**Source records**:

Content starts

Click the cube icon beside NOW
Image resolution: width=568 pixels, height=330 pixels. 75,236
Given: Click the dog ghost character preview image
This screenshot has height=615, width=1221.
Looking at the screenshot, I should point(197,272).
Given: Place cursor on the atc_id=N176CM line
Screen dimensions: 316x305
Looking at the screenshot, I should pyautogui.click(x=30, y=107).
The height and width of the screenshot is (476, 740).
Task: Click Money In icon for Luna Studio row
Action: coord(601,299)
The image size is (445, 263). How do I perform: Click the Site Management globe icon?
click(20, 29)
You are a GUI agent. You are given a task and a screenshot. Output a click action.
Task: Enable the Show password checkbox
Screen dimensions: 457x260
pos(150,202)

Content ends
Content starts

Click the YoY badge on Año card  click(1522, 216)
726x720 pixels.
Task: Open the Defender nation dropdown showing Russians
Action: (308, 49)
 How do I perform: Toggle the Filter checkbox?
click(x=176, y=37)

Content ends
Content starts

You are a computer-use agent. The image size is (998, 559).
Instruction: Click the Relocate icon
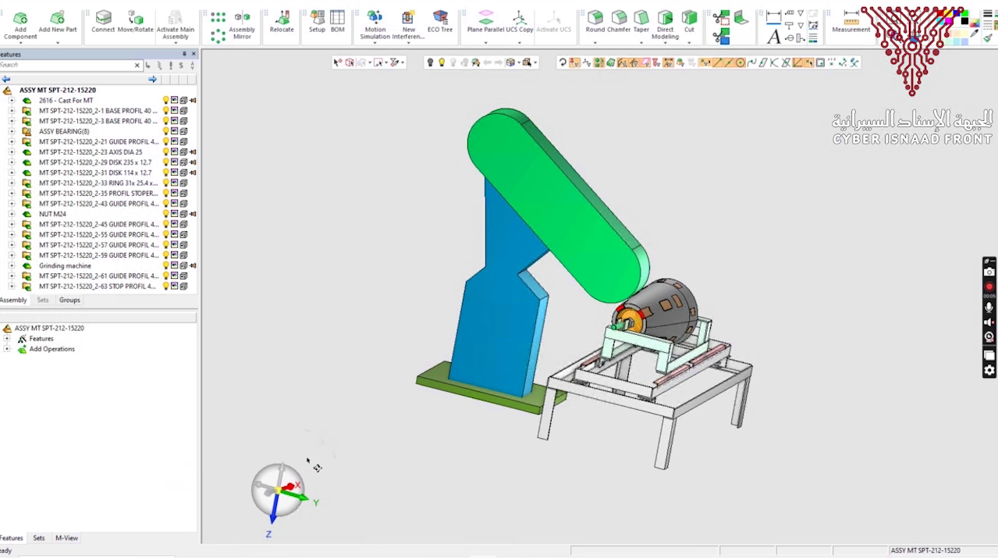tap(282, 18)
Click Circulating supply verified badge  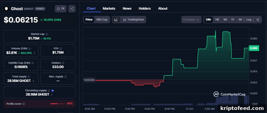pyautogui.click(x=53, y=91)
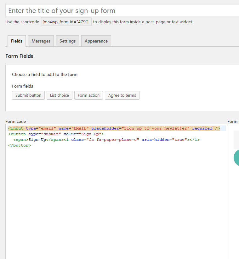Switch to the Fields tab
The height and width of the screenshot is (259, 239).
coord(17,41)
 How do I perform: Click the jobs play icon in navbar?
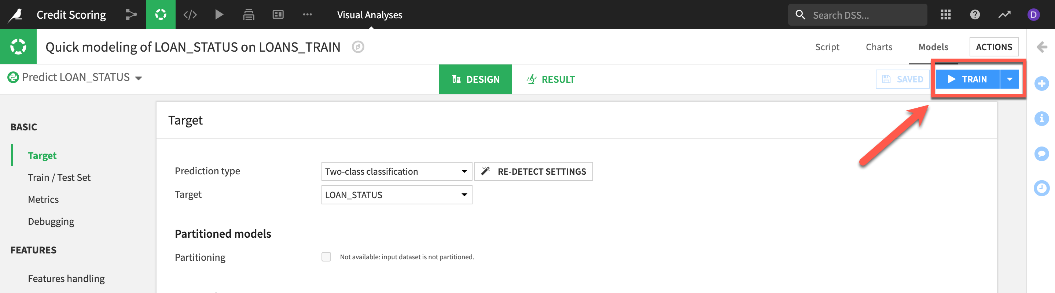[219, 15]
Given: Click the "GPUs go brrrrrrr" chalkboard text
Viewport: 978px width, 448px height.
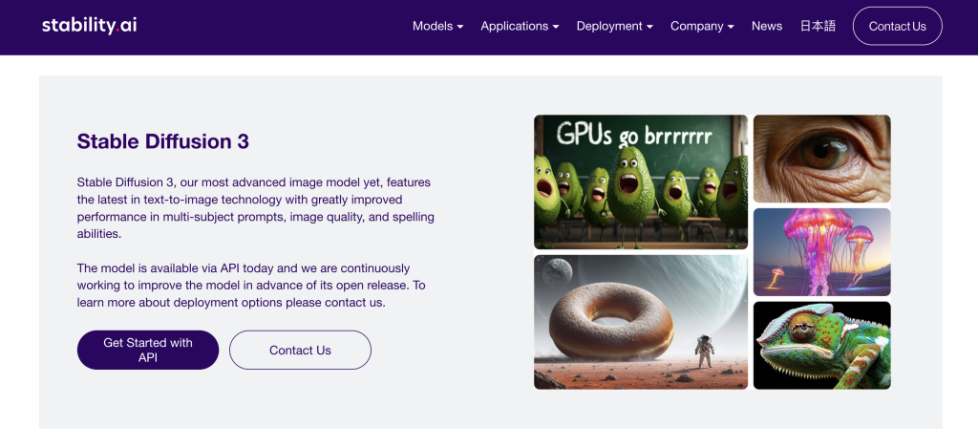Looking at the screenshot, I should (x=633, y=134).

Content ends

**Try it**:
Copy out every line of the data where the word "agent" occurs.

**Exercise result**:
You are a GUI agent. You are given a task and a screenshot. Output a click action.
You are a computer-use agent. The image size is (998, 559).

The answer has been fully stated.